Oslo – Schweden scheint so perfekt, dass es manchmal fast nervt: Das Land hat die glücklichsten Einwohner, tolle Designer, mit dem Geld klappt‘s auch prima und dann haben sie zu allem Überfluss auch noch eine sympathische Königsfamilie, die jeder liebt. Schweden ist immer wieder Vorbild, in vielen Punkten. Wenn man allerdings in Norwegen von „schwedischen Verhältnissen“ spricht, dann heißt das nichts Gutes, weiß Tobias Etzold, der am Norwegian Institute of International Affairs (Nupi) in Oslo forscht: „Schwedische Verhältnisse will man hier unbedingt vermeiden.“ Denn damit ist eine gefährliche Entwicklung gemeint, die in kaum einem europäischen Land so gravierend ist wie in Schweden.

Gewalt durch Clankriminalität eskaliert in Schweden: 13-Jähriger stirbt nach Kopfschuss

Denn in Schweden eskaliert die Gewalt durch kriminelle Clans. Auf den Straßen gibt es regelrechte Bandenkriege, im Jahr 2022 wurden so viele Menschen in Schweden durch Schüsse getötet, wie nie zuvor. Sehr oft hatten Opfer und Täter Verbindungen zum Clan-Milieu. Im September wurden im Umland der Hauptstadt Stockholm und der Unistadt Uppsala innerhalb von wenigen Tagen sieben Menschen erschossen. Ein Fall, der besonders erschütterte: die Ermordung des erst 13 Jahre alten Milo. Die Täter hatten ihm in den Kopf geschossen.

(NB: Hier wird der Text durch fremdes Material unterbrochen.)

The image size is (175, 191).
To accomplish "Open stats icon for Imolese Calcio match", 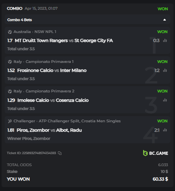I will pos(165,100).

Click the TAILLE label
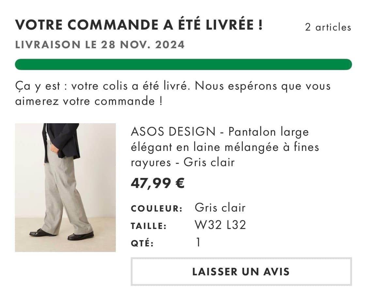149,226
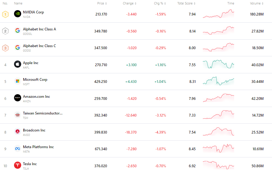
Task: Click the Apple logo icon
Action: tap(17, 64)
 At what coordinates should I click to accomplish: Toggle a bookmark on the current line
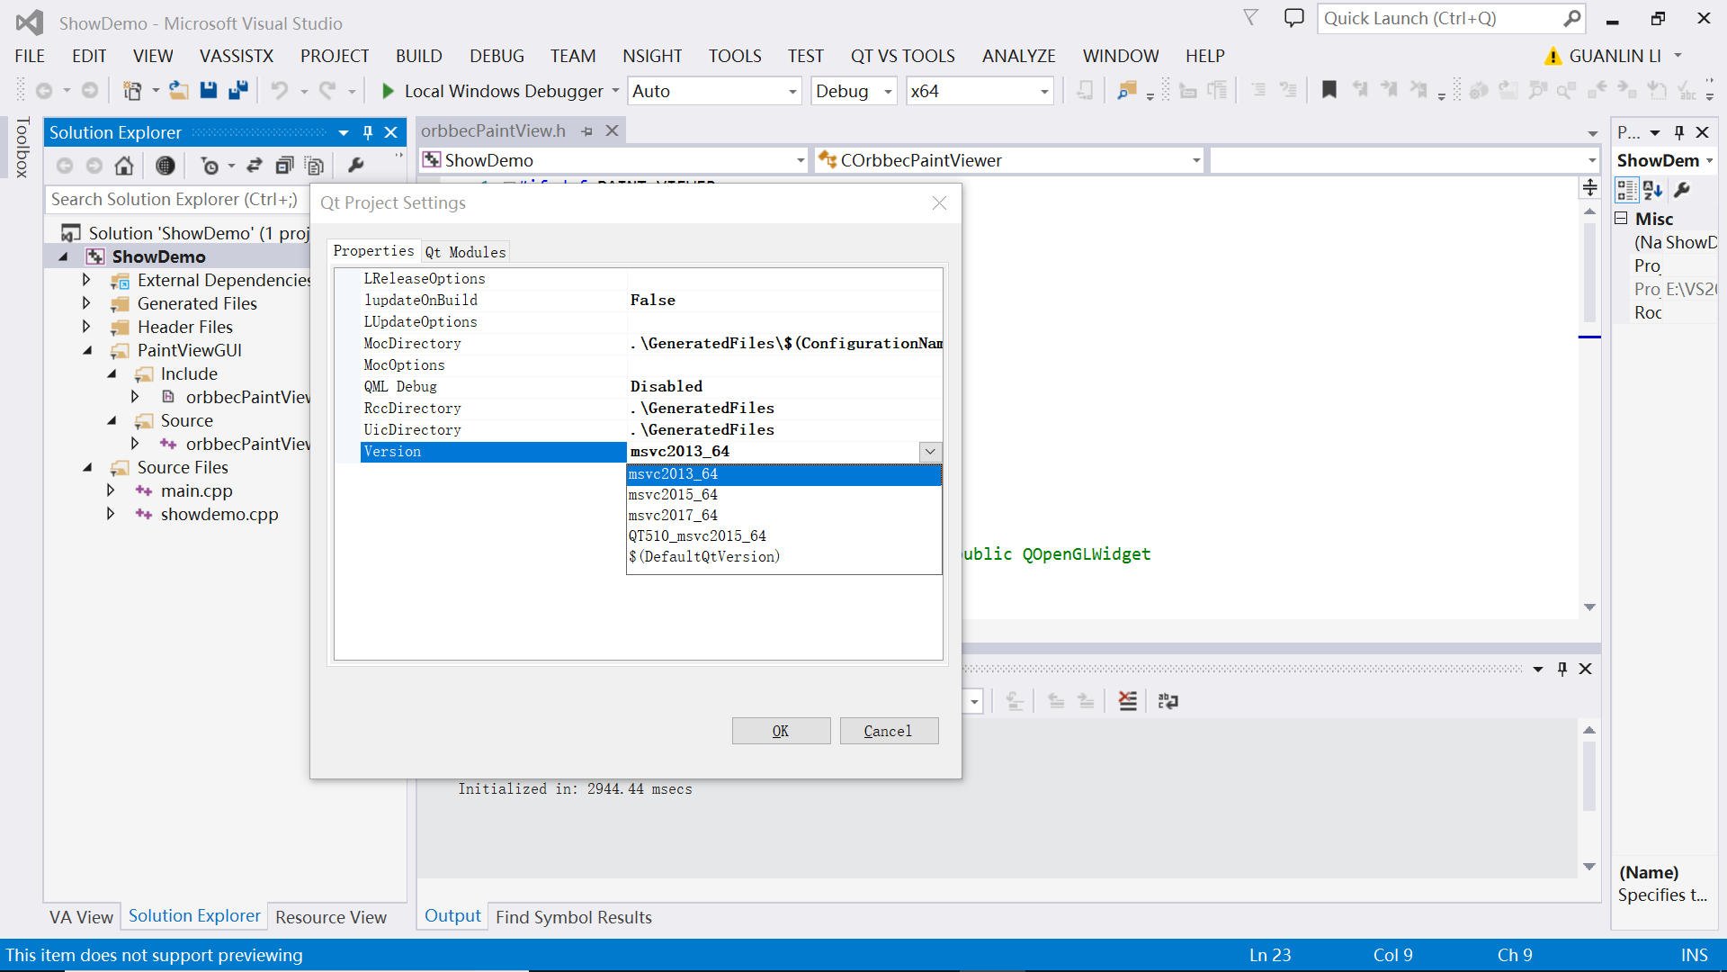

Clans mit kurdisch-libanesischen und somalischen Wurzeln beherrschen die Banden-Szene

In Schweden beherrschen vor allem Clans mit libanesisch-kurdischen Wurzeln, die in den 1980er Jahren nach Schweden kamen, und somalische Banden die Szene. Die heutige Situation sei das Ergebnis einer jahrzehntelangen Entwicklung, sagt Nupi-Experte Tobias Etzold. „Schweden hat im Vergleich zu den anderen nordischen Ländern eine andere Migrationspolitik gehabt. Es galt lange eine sehr offene Willkommenskultur.“ Die Einwanderung wurde über Jahre nur sehr wenig gesteuert – und damit wurden viele Menschen, die als Geflüchtete kamen und wenig Perspektiven hatten, sich selbst überlassen.

Tobias Etzold forscht am Norwegian Institute of International Affairs in Oslo.

Ghettoisierung im Umland schwedischer Großstädte: „Politik hat wenig dagegengewirkt“

Schweden gelte den anderen nordischen Ländern in diesem Punkt als warnendes Beispiel dafür, was passieren könne, wenn man Migration nur wenig steuere, so Etzold: „Ein Problem in Schweden sind die sehr hohen Mieten und der begrenzte Wohnraum in den Städten. Viele Migranten, die sich das nicht leisten konnten, waren gezwungen, in die Vorstädte zu ziehen.“ In Schweden gibt es nur wenige Ballungsräume, viele siedelten sich im Umfeld der größeren Städte an. „Das alles hat zu einer Ghettoisierung geführt, die Politik hat wenig dagegengewirkt“, so Etzold.  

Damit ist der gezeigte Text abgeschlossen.